Voilà ce que peut la grâce dans un bon chrétien et dans des enfants que les parents ont élevés avec soin, en leur inspirant un grand amour pour Dieu, un vrai mépris des biens de ce monde et même de la vie. Heureux enfants et heureux parents ! Voilà, M.F., comment les parents sages sauvent leurs enfants ! Vous avez vu, d'ailleurs, comment les parents sans religion traînent avec eux en enfer leurs pauvres enfants, par leurs mauvais exemples et le peu de soin qu'ils prennent de les bien élever dans l'amour du Dieu. Finissons, M.F., en disant que nous ne sommes pas, il est vrai, exposés à d'aussi grandes épreuves que ces saints ; mais que, si nous voulions faire un bon usage des peines que nous éprouvons, nous pourrions aussi mériter la couronne du martyre.

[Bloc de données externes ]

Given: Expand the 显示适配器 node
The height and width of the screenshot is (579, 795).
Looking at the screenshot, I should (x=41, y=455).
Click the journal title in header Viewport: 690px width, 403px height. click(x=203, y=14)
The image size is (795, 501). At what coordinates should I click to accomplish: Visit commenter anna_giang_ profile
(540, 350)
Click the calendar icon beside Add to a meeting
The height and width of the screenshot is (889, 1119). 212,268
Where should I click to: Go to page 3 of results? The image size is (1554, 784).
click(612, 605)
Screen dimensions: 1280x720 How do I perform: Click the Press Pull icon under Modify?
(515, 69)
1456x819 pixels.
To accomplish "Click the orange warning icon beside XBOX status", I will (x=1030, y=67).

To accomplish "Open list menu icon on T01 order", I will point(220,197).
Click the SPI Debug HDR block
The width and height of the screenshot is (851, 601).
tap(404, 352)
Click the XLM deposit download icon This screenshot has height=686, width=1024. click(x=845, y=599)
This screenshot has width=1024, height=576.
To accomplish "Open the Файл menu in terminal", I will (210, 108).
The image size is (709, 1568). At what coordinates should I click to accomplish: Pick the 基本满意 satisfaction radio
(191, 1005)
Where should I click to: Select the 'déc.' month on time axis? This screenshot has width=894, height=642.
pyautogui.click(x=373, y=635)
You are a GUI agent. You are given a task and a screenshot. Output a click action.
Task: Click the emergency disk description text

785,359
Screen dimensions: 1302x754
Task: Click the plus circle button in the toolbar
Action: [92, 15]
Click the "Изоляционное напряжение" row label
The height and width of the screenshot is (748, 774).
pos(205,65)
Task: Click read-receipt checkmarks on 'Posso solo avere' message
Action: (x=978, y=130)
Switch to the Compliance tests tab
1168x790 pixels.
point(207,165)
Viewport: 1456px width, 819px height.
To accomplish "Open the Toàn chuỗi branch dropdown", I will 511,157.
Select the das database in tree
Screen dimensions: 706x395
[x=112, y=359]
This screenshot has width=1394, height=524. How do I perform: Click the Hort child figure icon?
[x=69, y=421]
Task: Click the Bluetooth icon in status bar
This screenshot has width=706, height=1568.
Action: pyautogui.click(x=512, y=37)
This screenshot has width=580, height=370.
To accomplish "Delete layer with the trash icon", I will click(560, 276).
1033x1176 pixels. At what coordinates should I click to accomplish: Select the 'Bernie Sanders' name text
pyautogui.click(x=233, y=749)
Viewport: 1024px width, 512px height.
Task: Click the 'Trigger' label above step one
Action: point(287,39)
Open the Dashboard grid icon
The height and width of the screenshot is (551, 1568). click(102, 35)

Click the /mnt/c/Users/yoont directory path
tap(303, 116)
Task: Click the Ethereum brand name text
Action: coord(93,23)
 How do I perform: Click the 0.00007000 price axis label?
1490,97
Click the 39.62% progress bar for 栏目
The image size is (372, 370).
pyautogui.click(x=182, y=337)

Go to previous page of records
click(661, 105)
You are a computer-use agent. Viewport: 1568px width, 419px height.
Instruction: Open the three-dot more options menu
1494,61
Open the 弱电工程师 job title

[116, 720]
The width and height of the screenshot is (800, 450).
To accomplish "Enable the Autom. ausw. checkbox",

Combien de maladies, de contradictions, d'humiliations, de mépris ! Que de fois il nous faut renoncer à notre propre volonté, combien d'efforts nous avons à faire pour pardonner et pour aimer ceux qui nous font du mal ! Eh bien ! M.F., voilà le martyre que le bon Dieu veut que nous endurions pour mériter le même bonheur dont jouissent maintenant les saints. Demandons souvent, M.F., à ces bons saints de nous obtenir cette force, ce courage dans nos épreuves de chaque jour : nous travaillerons ainsi pour plaire à Dieu et pour le ciel. C'est le bonheur que je vous souhaite.

 

    



[1] La fête des SS. Machabées est solennisée dans le diocèse de Belley et plusieurs autres diocèses circonvoisins ; ces saints martyrs étaient titulaires d'une ancienne église de Lyon.

[2] I Mach. i.

[3] Dan. Xi.

[4] II Mach. Vi.

[5] Le Saint, dans ce passage, comme en plusieurs autres de ses sermons, ne veut pas dire que l'omission de ces différentes pratiques de piété empêche absolument le salut ; mais à coup sûr elle le rend plus difficile et plus incertain.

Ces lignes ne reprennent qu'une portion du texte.